§ What to do
Count the lines of the items below that contain the string "should", treating case as significant. Give only the number.

##### Source material #####

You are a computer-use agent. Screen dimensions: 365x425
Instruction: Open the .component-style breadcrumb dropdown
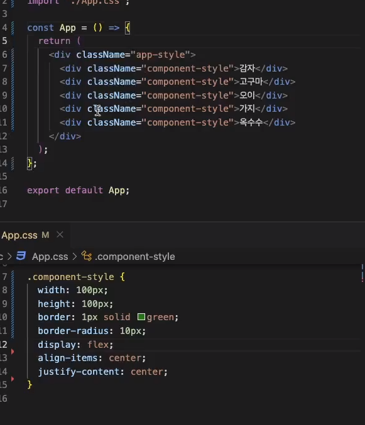135,256
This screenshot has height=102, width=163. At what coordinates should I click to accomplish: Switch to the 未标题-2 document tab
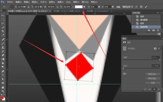[98, 11]
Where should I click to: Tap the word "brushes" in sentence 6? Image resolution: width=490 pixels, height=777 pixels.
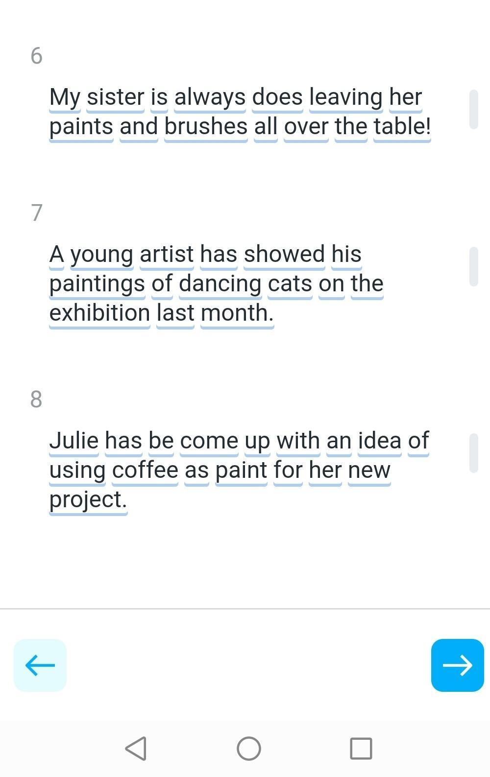206,126
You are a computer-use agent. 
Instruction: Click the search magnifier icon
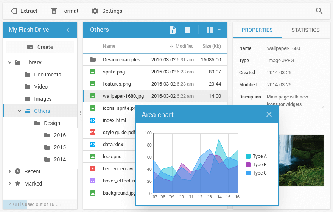[319, 11]
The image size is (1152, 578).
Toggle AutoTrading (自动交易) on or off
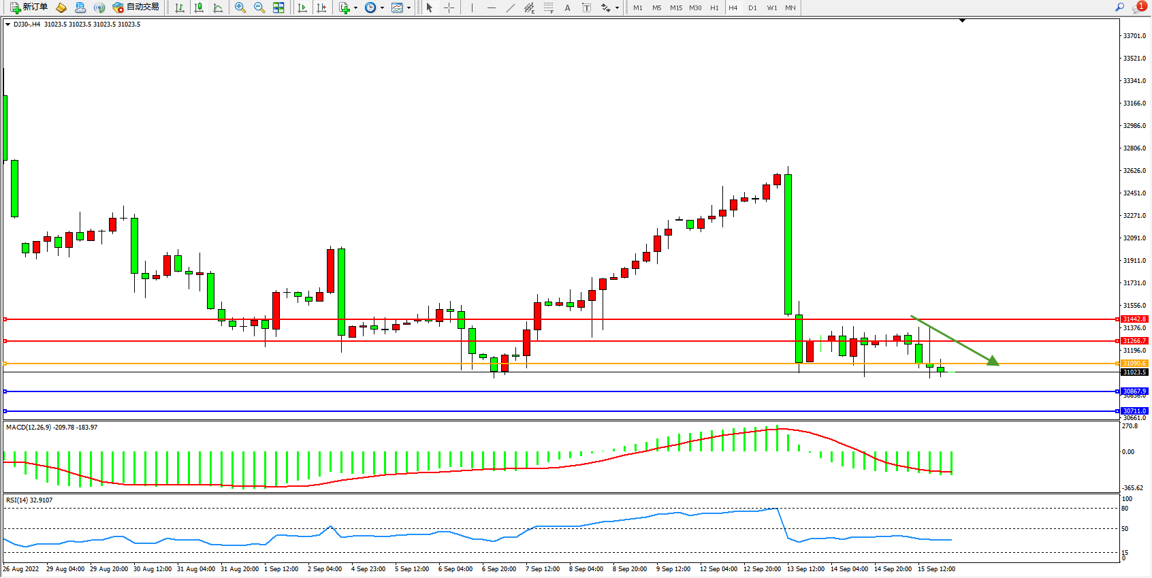(x=135, y=7)
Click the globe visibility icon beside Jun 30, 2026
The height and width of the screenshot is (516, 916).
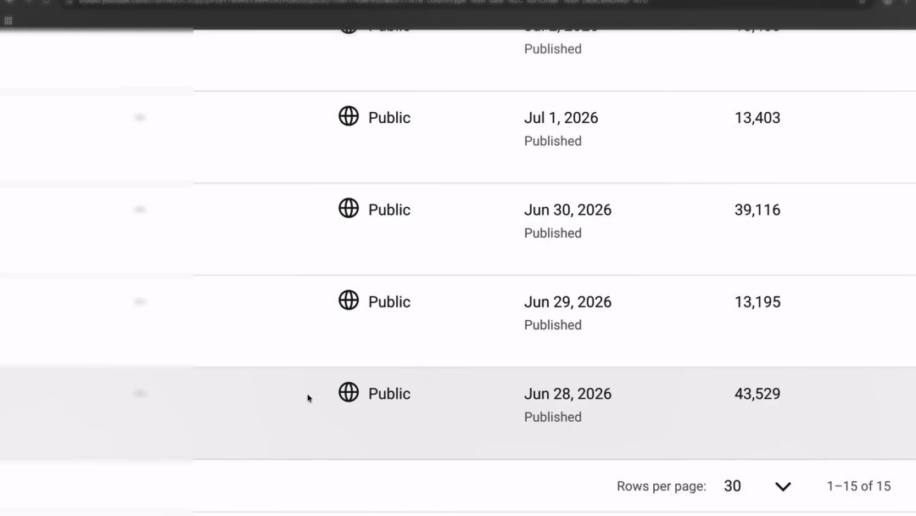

#####

§ Worked solution
2